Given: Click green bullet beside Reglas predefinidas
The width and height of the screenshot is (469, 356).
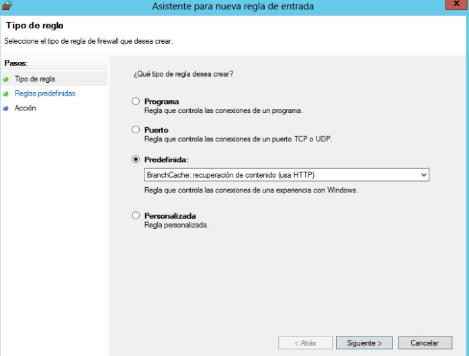Looking at the screenshot, I should pos(6,94).
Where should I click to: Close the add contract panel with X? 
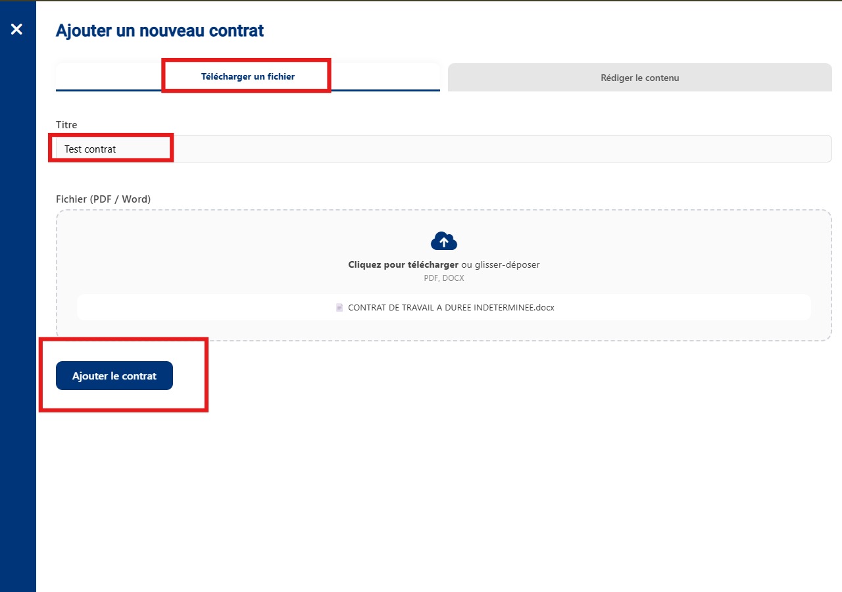click(16, 29)
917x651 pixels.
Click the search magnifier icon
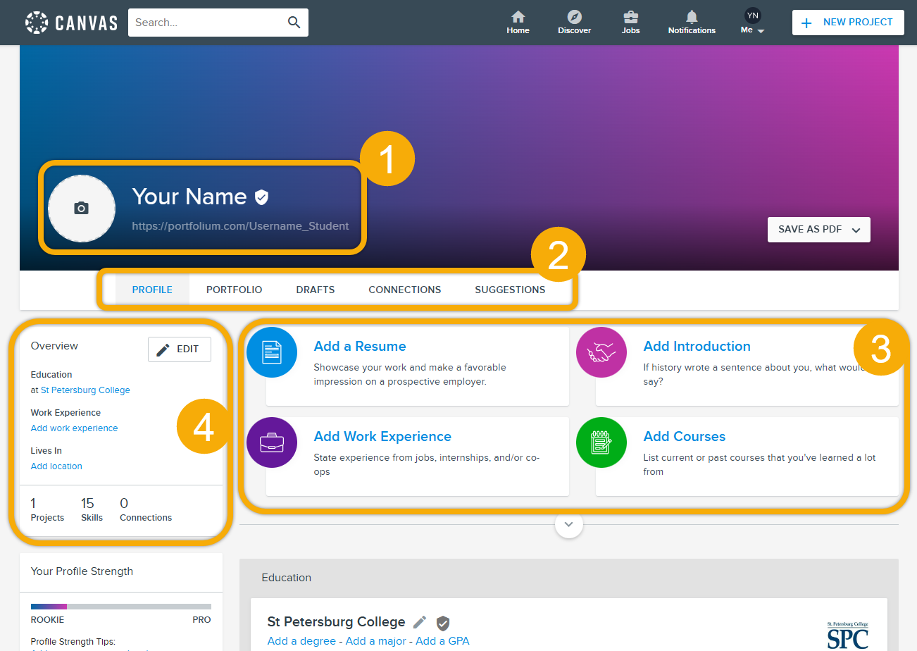point(294,23)
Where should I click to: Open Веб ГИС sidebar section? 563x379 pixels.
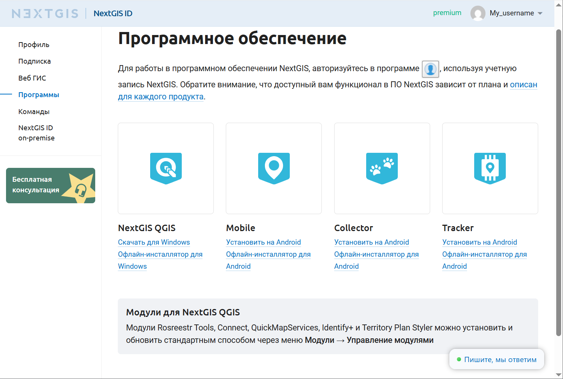tap(32, 78)
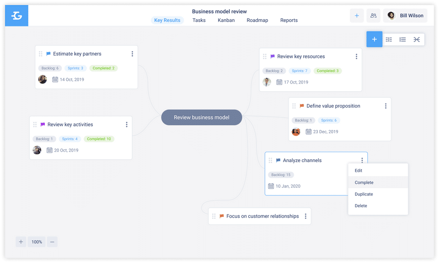Click the Completed: 10 tag on Review key activities

99,139
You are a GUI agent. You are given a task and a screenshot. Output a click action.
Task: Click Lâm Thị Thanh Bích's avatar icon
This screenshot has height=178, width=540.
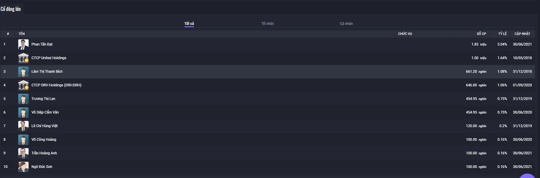[23, 72]
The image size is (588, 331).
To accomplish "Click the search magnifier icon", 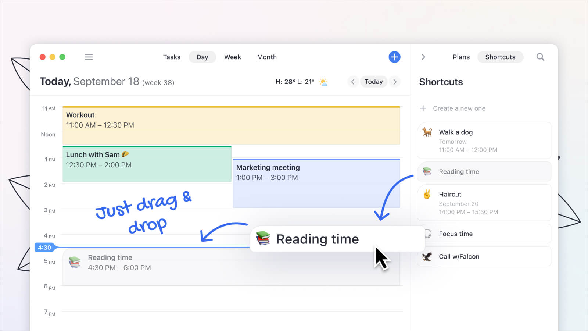I will click(540, 57).
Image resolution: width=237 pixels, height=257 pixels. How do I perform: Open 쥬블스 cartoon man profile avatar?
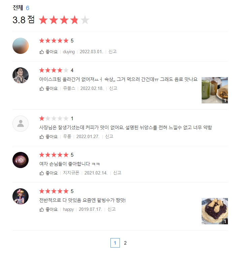click(21, 75)
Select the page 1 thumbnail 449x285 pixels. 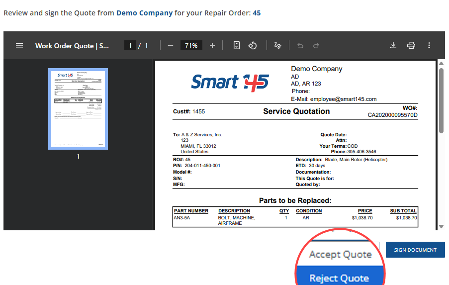(78, 109)
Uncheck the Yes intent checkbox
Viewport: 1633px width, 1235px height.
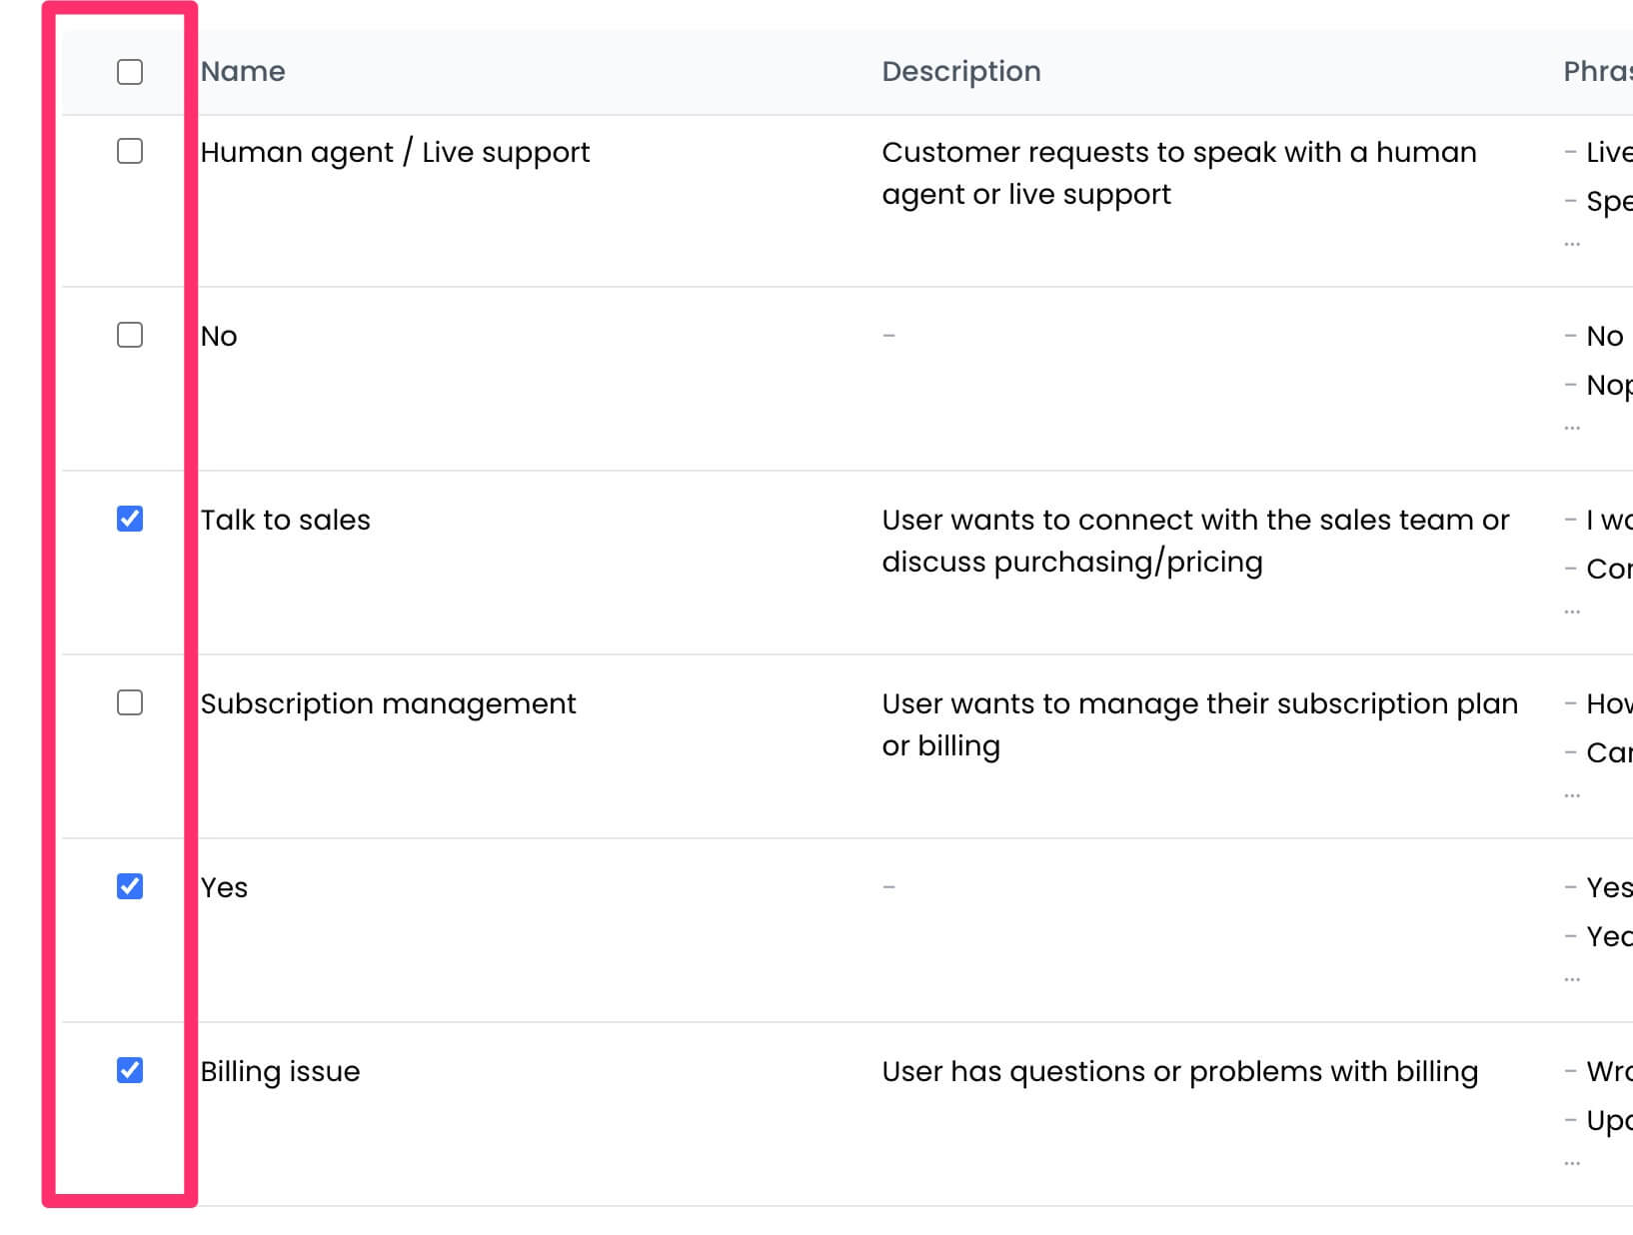tap(130, 886)
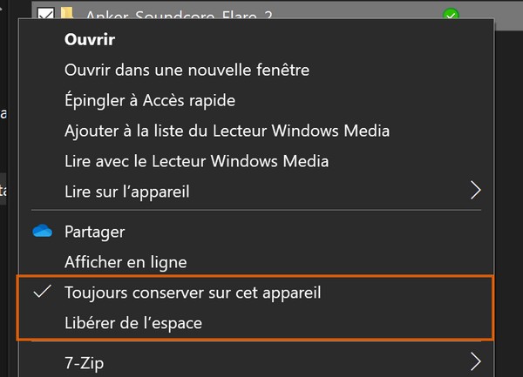The height and width of the screenshot is (377, 523).
Task: Click the green sync status checkmark icon
Action: tap(451, 14)
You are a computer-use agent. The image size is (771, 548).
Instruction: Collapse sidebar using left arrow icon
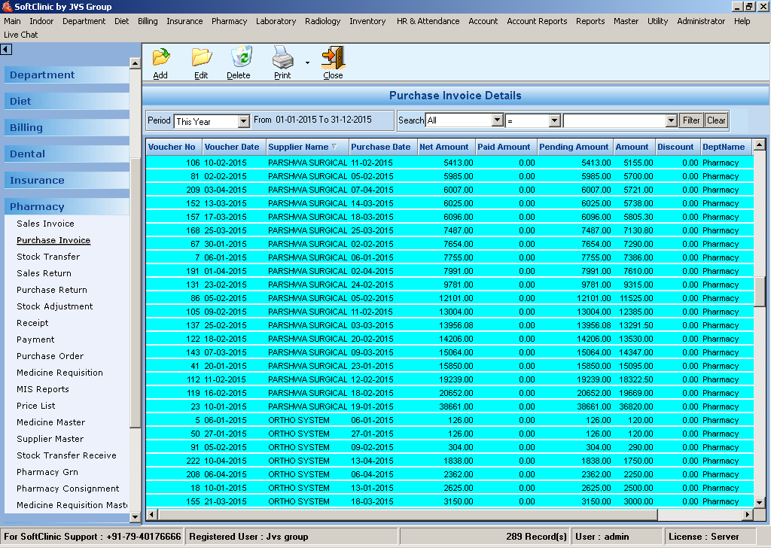(6, 50)
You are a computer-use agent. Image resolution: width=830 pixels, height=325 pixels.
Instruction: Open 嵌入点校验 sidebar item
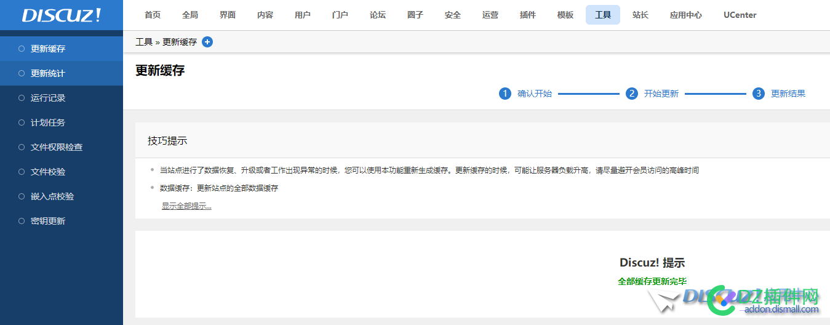pos(52,196)
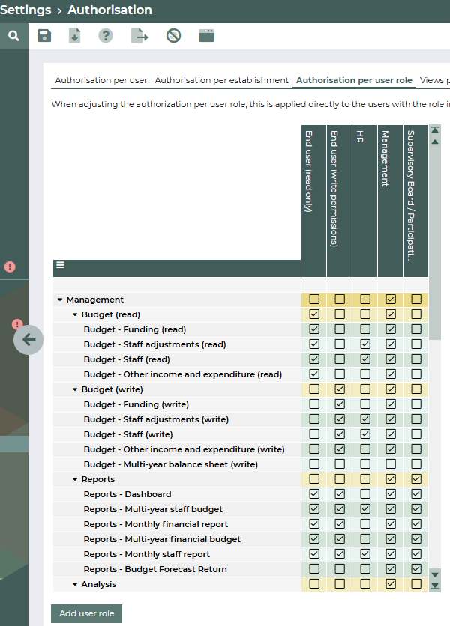450x626 pixels.
Task: Collapse the Budget (write) group
Action: (x=75, y=389)
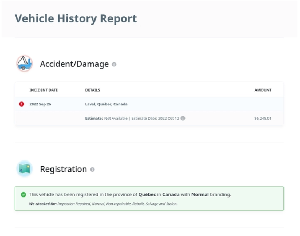Image resolution: width=300 pixels, height=236 pixels.
Task: Click the info icon beside Accident/Damage heading
Action: click(x=114, y=64)
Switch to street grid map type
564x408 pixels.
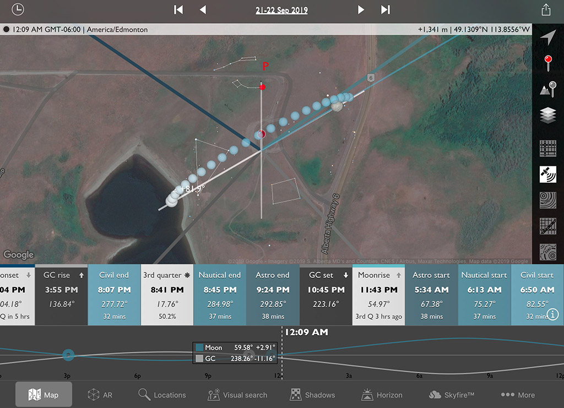point(547,149)
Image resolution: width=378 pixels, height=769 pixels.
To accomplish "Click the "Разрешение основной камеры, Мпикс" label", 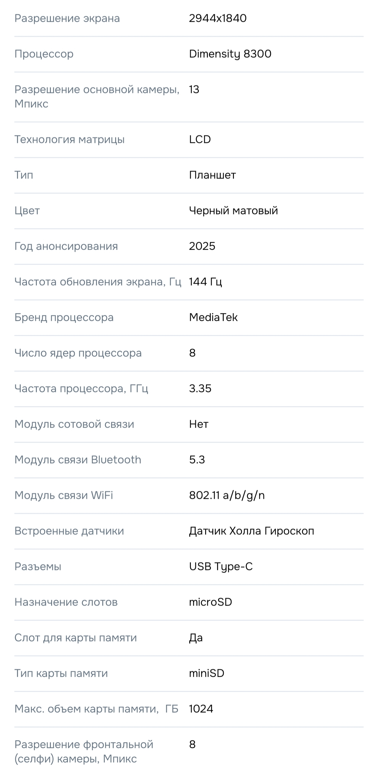I will (97, 96).
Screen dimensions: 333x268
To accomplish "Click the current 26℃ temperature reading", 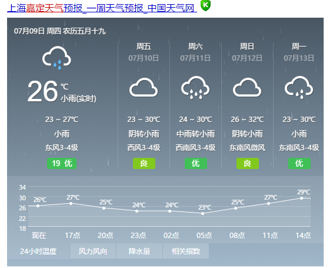I will tap(48, 91).
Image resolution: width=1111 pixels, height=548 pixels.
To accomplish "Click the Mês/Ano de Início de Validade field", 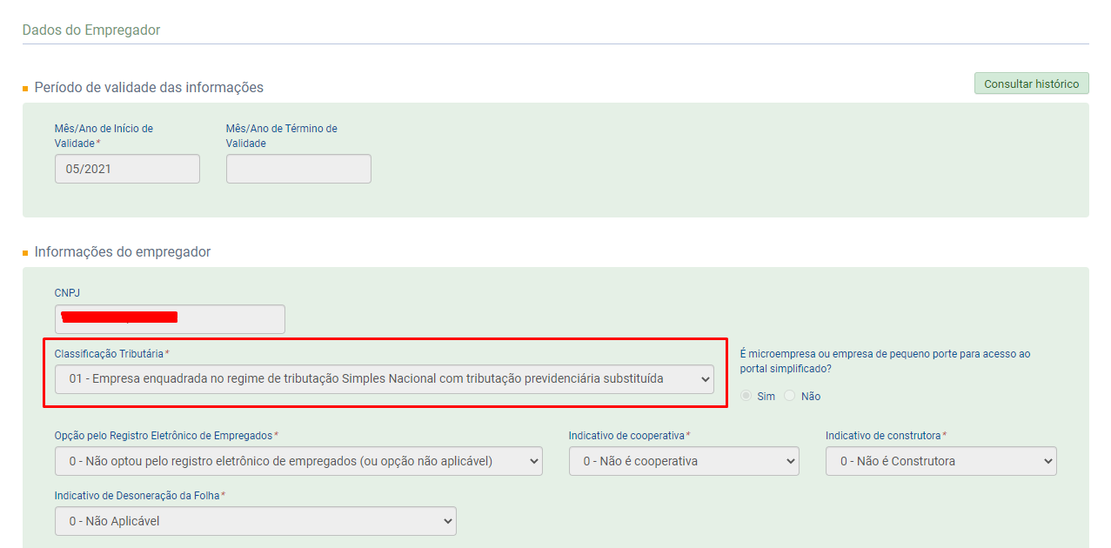I will [x=127, y=169].
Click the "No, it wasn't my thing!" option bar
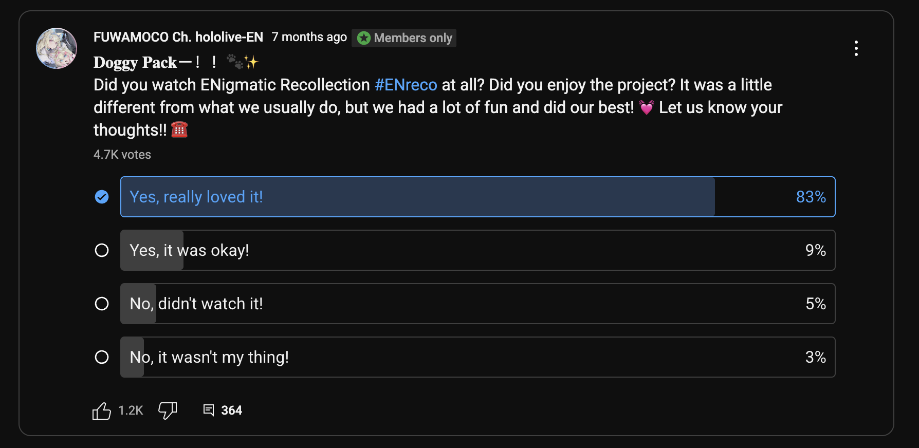This screenshot has height=448, width=919. click(x=477, y=357)
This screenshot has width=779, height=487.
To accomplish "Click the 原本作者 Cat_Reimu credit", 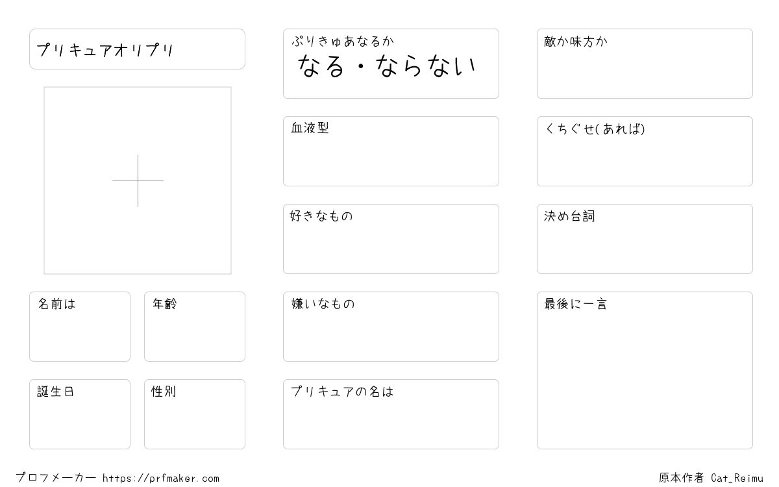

About this task - Search the data above for the word "size", then gather each line in which it appears.

Your response -
The image size is (588, 331).
You are a computer-use agent. The image size is (771, 548).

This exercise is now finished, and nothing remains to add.